I had a really weird interview, which is something considering that I've only interviewed three times in the past 10 years.

First they asked what I would do if multiple people all gave me tasks and said they were urgent. My answer was that unless it was obvious which was the most urgent I would look to my manager to determine which had the highest priority.

They weren't clear about what answer they were looking for, but that wasn't it. Apparently they either wanted me to do all the tasks simultaneously or just decide autonomously which was most important. The first is impossible. The second means that anybody and everybody is my manager, and if I do what one person says I might be accountable for not doing what the other person says instead.
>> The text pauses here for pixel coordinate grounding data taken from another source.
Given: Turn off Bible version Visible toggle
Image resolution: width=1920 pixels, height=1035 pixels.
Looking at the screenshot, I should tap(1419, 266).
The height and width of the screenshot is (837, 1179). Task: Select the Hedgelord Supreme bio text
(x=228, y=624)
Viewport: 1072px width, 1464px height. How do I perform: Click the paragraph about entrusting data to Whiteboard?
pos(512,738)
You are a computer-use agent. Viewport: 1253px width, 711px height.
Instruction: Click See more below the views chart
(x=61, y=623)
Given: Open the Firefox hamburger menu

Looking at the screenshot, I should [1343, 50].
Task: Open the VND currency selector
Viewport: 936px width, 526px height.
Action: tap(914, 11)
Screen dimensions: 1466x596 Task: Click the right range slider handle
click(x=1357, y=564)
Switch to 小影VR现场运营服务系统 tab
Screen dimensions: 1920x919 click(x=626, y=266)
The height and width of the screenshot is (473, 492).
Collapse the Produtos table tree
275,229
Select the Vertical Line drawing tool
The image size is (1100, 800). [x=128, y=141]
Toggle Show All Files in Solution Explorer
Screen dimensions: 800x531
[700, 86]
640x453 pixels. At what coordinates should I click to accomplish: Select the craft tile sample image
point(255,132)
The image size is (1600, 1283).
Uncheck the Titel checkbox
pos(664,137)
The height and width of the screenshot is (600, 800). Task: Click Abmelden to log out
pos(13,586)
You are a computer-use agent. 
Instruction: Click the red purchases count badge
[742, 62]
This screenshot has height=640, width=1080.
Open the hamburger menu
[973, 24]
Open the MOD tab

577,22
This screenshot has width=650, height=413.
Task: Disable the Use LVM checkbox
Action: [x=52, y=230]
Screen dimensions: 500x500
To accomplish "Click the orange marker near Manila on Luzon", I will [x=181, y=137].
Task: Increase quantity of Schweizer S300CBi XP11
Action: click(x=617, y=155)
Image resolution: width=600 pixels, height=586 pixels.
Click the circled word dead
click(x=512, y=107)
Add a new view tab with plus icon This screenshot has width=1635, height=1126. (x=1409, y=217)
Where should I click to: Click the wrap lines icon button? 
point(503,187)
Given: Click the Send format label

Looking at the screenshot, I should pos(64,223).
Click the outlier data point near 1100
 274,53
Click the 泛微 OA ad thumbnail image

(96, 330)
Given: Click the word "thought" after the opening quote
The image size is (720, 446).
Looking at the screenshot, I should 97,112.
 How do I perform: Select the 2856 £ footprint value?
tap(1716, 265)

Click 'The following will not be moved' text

In a sane environment I'm working on a prioritized backlog of tasks and anyone who wants something else just needs to ask my manager if they need to divert me.

In a less sane environment I suppose I could work with any other system. FIFO, sort based on job title or the person's last name, draw from a hat, whatever. And perhaps 75% of the time the priority might be obvious anyway. Just tell me your system. (This is my internal dialogue, not what I said to them.)

This is the part where they would normally explain what they expected. It's as if they didn't know themselves, or they just wanted me to say that I would somehow prioritize everything in the right order. That's a big red flag. They're describing chaos. If you apply Conway's Law, what does their software look like?

I asked about their unit tests. They said that they were working toward adding more unit tests. Translation: We don't write unit tests. That's a huge red flag. Unless they're interviewing me to teach them how to write unit tests (they weren't) then there's a mismatch.

The weirdest part was when one of them said, more than once, that theirs was a smaller team, there weren't that many developers, and that meant there would be nowhere to hide. WTHeck? That's a disturbing thing to say. Why would I want to hide?

Then he asked if that made me just want to run out the door. I said no, but my face is expressive, and I'm sure that by that point my expression was shock and horror. You've told me that your team is in chaos and that working there will make me want to run or hide.

They didn't offer me the job, which scared me a little because I hadn't interviewed in a decade. But the next two places I interviewed did. That was two years ago, and my experience since them has confirmed that nothing about that place was normal.